Now we know the truth
Yes we do
Find you
Wearing the boot
Of taking people’s business on your head, yeah
So might as well you be dead
Let the dead bury the dead now
And who is to be fed, be fed
I ain’t got no time to waste on you, no,no
I’m a livin man, I got work to do
Right now
Burial, Peter Tosh
Walk through the Croisee past flambeaux that line the streets to mourn a fallen soldier.
The flambeaux extend much further than you would expect. All the way up the Presbyterian School on the corner of Mission Road.
Love and fear are strange bedfellows so you’re not sure if they do it because they know him and care or because they must.
On Don Miguel Road there are flambeaux too and young people in the streets celebrate with spirits for the spirit and a young man dares you to question his authority by planting a flambeau in the middle of the street. Cars turn, not a horn blows. Music blares and the young man saunters away.
Cross the Bus Route and enter the Croisee proper.
Past grimy roads and stinking drains. Past barefoot singing Baptist women and graying crackheads lying splayed out outside the old cinema turned new church.
The Croisee that got new lights before the last election. So that San Juan people could clearly see the stinking streets. So that the decay was fresh in their eyes like the smell of fish and chicken guts in the drains.
Flambeau light the way for a man who the newspapers say was a Robin Hood. A good bad man that did terrible things to some people and saved others and died a warrior’s death.
The newspapers read like some legend about a gruesome end to a thug life.
They say, the San Juan people who knew him, that they loved him.
As if their love could possibly take away the stench of a life that allegedly stank worse than the Croisee on a hot Saturday afternoon.
No one knows for sure. In the same way that the police never know where to find the caches of guns or the druglords. Well known, well connected druglords walk the streets without fear, because they can.

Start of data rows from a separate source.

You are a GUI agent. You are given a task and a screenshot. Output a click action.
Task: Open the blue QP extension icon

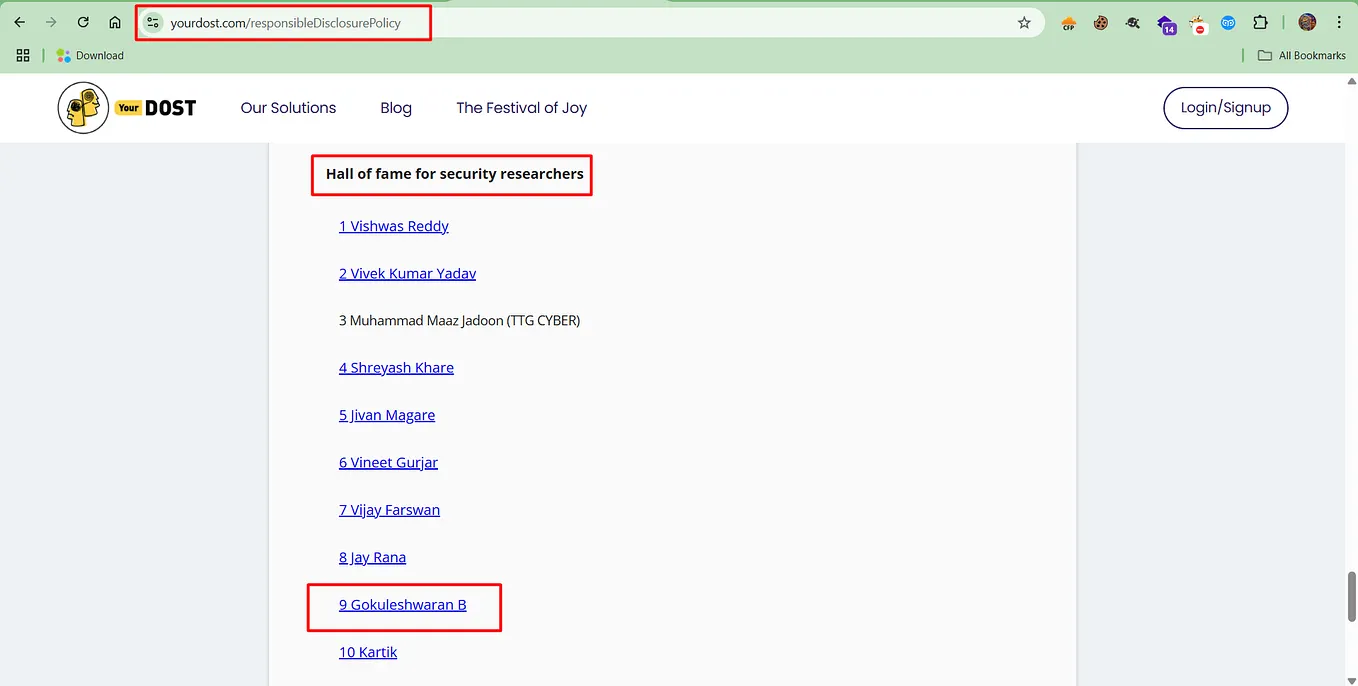pyautogui.click(x=1228, y=22)
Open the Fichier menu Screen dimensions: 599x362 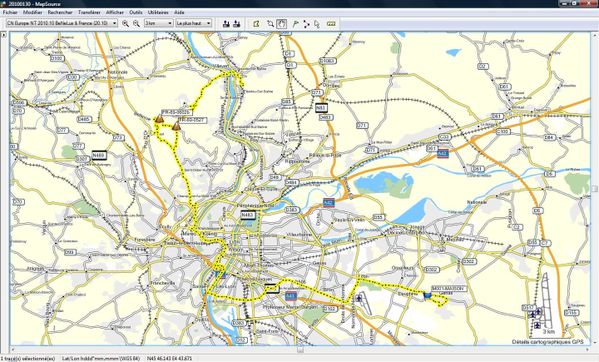point(10,12)
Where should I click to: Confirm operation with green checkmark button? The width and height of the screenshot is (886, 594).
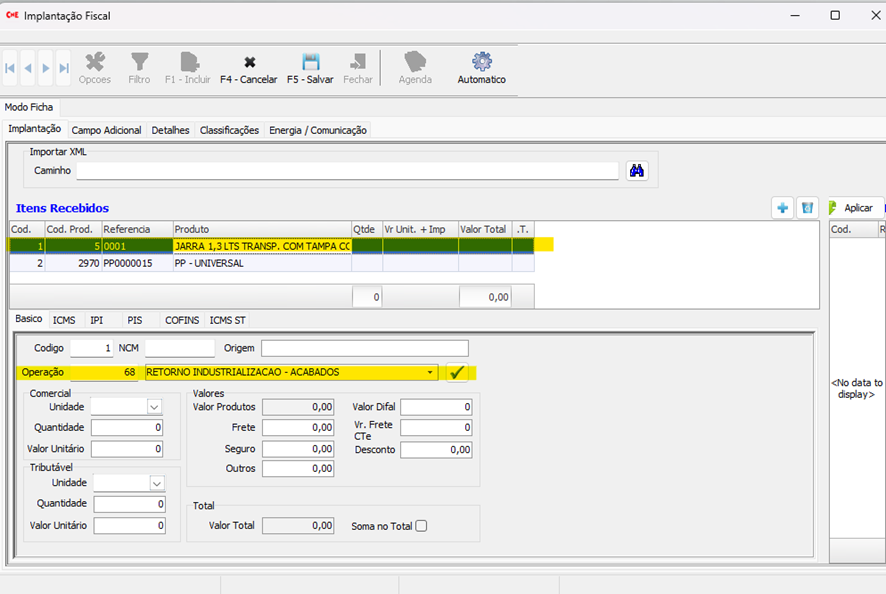(457, 372)
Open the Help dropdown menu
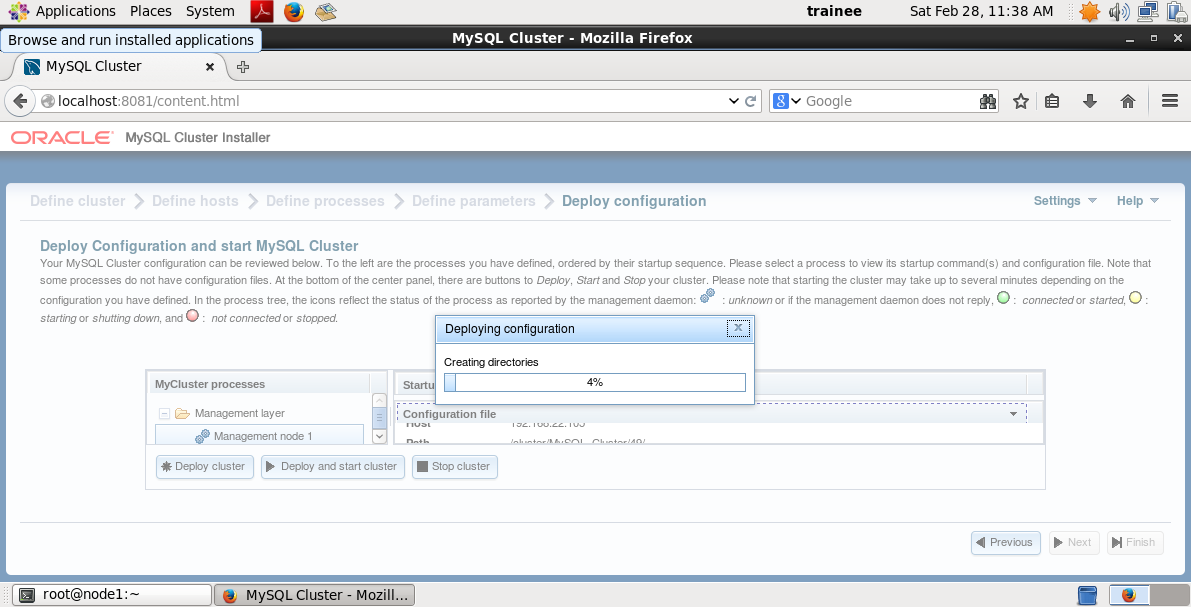This screenshot has height=607, width=1191. [x=1137, y=201]
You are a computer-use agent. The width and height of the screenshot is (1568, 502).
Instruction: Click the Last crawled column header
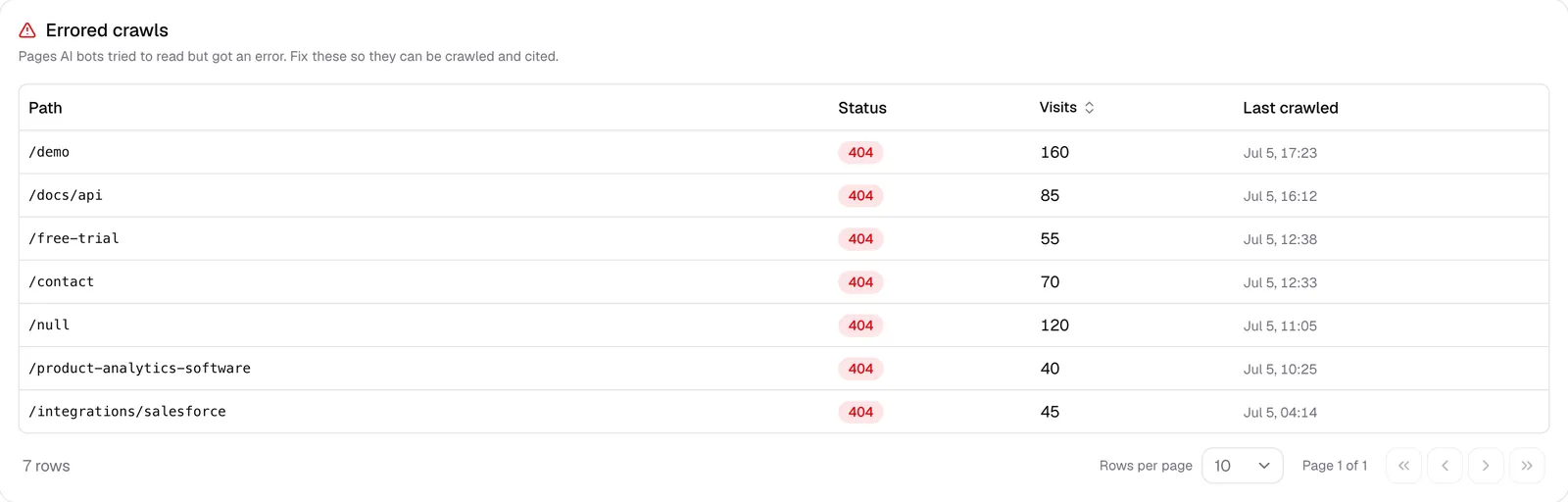(x=1290, y=108)
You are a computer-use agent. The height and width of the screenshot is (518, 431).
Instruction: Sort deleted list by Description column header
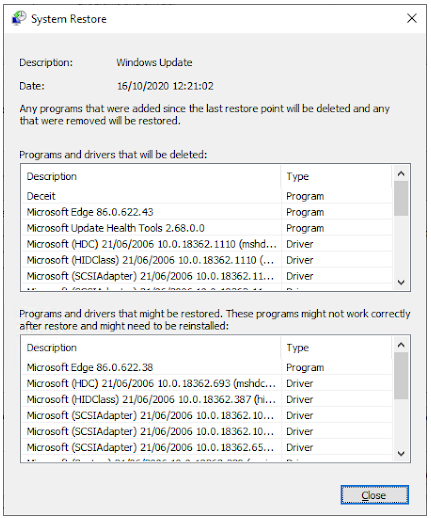(x=151, y=176)
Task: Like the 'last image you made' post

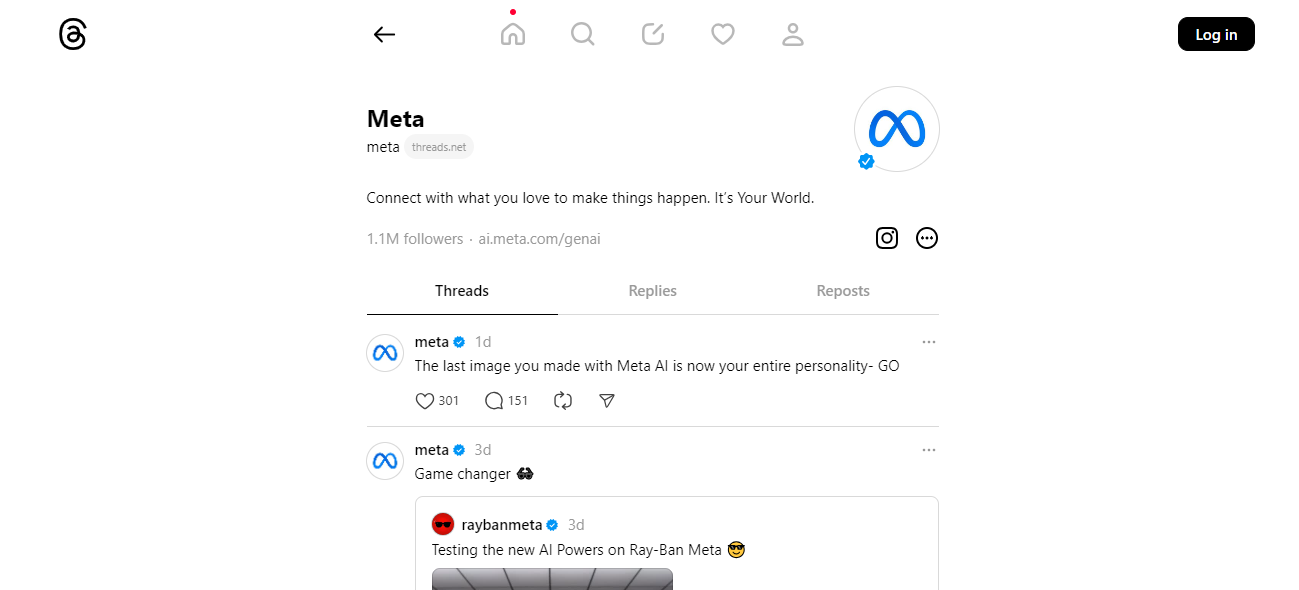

Flambeaux light the way through the Croisee but the darkness is real for so many. In the corners where rats and men freebase and young women rage at their young children. No flambeau can bring light to them.
You wonder if ever you saw him. If perhaps there was some time in the past when you passed the good bad man in the Croisee. If he once leered at you in the streets, psst family.
If you ever saw him without noticing. Walking through the Croisee trying not to see or hear what was going on for fear that you would vomit up your disgust.
New storefronts all selling the same clothes. New storefronts that make you think about what children used to call putting on perfume without first having a shower- stink and sweet.
The Croisee is a perfect mix of stink and sweet and in the morning the scent of the burnt flambeaux lend a new oily industrial smell to the otherwise familiar ones.
In the morning they are still there, the flambeaux. Among the piles of rubbish, the rising crackheads, clutching their rotting manhood, scandalizing the Witness proselytizers. Everything is as it should be. And it doesn’t matter that the good bad man is dead. Because his mark is still there on the Croisee.
Women weep and men wonder who will take his place.
In the absence of war, what should warriors do? In the absence of leaders to whom can boys turn to learn how to be men?
In the glare of day, extinguished flambeaux line the streets like every life snuffed out, every mind lost, every mother that ever wept for a child gone astray.
The oily industrial smell of flambeaux mixes with the stink and sweet of the Croisee and you wonder if this is an end or a beginning.